Title 42 left hundreds of thousands of migrants waiting in border communities that can be exceptionally dangerous for them. Human Rights First has documented more than 10,000 instances in which migrants removed to Mexico by Title 42 were subject to violence including rape, kidnapping, murder, and torture.
[David A. Graham: Biden is making a Trumplike mistake at the border]
American border policies are designed to impose a high price on those seeking asylum. But people are willing to pay incalculable costs. At the intensive-care unit in the El Paso hospital, I encountered one such person, a woman who stared blankly at the ceiling. With her 10-year-old daughter, she had traveled—who knows how far? Hundreds, thousands of miles? They made it over the border wall intact, but to get to El Paso, they had to traverse the Border Highway and I-10. A car hit them in the night, killing the daughter and leaving the mother with multiple fractures. “We were going to Virginia,” the woman said to me just as I prepared to leave the room. “Can my daughter be buried there?”
In September, the demographics of my patients seemed to change overnight; most of the migrants I saw in both El Paso and Juárez were now coming from Venezuela. These were among the most traumatized I had treated. To reach the border, Venezuelans must first cross the Darién Gap—a stretch of jungle between Panama and Colombia that lacks roads and must be traversed by foot. Some of the people I spoke with described the bodies of less fortunate travelers they had passed on their trek. The Darién is notorious for bandits and inclement weather, but it also harbors another peril: disease. In our emergency department, we began seeing cases of tropical illnesses that are rare in America, such as malaria and dengue.

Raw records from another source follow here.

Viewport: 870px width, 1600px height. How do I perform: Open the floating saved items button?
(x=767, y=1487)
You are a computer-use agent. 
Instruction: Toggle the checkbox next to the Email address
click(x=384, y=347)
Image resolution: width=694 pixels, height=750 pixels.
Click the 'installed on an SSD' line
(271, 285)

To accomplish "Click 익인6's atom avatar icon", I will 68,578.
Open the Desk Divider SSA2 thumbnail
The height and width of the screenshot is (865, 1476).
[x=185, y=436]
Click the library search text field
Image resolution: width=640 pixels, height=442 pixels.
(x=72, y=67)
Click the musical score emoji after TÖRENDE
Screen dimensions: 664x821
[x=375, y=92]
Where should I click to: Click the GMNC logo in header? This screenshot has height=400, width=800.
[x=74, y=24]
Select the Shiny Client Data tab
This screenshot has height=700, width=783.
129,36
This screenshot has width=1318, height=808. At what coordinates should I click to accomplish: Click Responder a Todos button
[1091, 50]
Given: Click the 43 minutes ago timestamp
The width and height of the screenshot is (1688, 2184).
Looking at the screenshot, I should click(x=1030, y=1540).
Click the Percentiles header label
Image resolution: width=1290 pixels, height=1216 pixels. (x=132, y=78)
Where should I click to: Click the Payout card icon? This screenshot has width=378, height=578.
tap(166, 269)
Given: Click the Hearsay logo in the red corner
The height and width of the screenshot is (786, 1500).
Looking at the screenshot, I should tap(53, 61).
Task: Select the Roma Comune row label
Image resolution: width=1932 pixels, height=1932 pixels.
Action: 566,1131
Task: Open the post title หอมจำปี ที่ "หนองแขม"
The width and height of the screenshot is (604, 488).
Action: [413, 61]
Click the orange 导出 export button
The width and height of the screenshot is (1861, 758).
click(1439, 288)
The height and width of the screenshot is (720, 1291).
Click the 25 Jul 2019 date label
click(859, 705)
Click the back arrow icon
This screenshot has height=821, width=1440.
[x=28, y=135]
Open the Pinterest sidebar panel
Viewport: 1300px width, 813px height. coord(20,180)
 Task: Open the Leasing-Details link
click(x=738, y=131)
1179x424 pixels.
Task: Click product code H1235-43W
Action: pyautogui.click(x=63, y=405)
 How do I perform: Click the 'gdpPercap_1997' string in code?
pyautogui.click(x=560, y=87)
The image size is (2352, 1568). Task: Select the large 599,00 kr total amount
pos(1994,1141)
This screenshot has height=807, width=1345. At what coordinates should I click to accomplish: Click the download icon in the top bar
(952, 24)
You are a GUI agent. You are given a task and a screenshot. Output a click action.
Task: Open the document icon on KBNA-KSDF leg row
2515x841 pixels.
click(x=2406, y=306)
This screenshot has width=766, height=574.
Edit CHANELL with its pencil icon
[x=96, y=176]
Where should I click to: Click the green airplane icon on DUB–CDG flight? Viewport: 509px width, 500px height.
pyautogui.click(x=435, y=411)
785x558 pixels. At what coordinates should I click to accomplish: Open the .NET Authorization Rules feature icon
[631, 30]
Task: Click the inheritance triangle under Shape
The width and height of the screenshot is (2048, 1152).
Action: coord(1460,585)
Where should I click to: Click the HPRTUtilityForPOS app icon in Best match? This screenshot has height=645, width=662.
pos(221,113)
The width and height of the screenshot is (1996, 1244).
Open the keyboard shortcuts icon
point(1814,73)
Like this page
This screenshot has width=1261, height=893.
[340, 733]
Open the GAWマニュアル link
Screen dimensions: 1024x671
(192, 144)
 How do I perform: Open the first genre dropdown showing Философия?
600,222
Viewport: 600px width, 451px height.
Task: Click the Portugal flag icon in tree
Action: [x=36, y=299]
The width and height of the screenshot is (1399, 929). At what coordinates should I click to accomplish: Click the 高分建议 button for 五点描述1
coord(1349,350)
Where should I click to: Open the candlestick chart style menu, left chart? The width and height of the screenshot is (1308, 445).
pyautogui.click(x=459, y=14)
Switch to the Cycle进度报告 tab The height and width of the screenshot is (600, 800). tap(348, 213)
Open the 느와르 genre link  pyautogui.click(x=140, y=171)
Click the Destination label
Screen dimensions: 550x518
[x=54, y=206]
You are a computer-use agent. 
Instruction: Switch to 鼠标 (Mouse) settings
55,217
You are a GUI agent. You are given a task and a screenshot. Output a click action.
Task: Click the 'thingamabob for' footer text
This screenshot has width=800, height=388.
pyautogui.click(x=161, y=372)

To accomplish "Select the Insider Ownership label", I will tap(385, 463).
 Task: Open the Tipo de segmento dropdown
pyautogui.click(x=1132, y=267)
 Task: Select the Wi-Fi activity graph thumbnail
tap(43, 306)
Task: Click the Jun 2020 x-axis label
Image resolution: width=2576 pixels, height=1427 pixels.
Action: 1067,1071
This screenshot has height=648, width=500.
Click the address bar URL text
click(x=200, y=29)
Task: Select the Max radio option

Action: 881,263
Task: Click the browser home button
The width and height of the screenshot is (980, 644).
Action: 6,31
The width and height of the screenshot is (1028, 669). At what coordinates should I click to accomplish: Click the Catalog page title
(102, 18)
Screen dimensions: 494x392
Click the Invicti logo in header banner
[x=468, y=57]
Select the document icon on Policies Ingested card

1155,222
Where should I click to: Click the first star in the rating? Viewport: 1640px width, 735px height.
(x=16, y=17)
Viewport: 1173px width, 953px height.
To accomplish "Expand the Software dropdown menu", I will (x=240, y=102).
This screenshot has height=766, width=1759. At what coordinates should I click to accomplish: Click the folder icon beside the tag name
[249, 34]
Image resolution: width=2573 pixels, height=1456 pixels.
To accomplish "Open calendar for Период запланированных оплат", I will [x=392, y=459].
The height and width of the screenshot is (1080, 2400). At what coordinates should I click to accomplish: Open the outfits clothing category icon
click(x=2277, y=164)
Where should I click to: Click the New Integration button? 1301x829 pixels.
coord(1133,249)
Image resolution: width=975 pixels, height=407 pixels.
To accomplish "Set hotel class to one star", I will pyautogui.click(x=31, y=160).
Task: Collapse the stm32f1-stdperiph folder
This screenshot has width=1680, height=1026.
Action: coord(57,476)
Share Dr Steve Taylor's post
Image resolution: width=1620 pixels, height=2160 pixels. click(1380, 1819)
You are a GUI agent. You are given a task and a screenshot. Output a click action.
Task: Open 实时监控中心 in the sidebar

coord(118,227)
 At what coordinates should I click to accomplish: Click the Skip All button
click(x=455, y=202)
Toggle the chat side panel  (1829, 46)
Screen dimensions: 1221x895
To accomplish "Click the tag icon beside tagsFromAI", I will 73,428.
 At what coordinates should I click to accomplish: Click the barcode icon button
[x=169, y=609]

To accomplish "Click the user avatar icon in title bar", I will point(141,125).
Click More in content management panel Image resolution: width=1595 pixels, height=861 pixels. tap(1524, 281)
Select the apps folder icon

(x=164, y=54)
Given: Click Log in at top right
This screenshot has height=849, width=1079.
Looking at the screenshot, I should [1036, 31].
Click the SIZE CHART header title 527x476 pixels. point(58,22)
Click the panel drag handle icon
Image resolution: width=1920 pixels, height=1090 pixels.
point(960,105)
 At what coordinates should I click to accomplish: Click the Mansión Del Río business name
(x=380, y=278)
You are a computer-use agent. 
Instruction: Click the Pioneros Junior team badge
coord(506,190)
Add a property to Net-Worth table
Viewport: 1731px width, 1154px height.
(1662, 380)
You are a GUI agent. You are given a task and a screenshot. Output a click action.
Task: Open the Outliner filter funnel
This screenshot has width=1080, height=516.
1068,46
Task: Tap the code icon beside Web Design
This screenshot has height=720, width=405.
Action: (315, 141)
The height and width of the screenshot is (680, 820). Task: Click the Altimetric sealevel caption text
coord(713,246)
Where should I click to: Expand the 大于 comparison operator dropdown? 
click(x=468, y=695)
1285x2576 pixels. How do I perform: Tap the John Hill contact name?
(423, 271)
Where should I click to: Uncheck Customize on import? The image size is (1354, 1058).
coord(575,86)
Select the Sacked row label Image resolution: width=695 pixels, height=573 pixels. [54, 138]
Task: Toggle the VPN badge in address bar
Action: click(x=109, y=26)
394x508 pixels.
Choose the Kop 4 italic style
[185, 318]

This spring, when Title 42 was set to expire but no one knew what would take its place, migrants came to the border in droves. The El Paso community rose to the occasion, welcoming newcomers in shelters.
[From the August 2022 issue: An American catastrophe]
The policy that the U.S. government then unveiled required migrants to request asylum in the first “safe” country they reached outside their own, which for most of those from Central and South America is technically not the United States. As a result of the shift, U.S. Border Patrol’s encounters with migrants in El Paso are down by more than 60 percent since Title 42 ended. But the migrant population at shelters in Juárez has increased. Last week, the shelter that houses my Juárez clinic held about 850 people, compared with its typical population of 400 to 500, and the situation is similar in other shelters. Many of these asylum seekers will lose hope and try to climb over the wall. Some will end up in my emergency department.
Every time I cross the border to get from the Juárez clinic to the El Paso emergency department, I think about how easily and swiftly I can do what many people risk their life to do.
My patients come to the border because they believe that America will do the right thing. Their injuries and deaths are avoidable—they are the cost American society has decided to impose on those seeking a better life.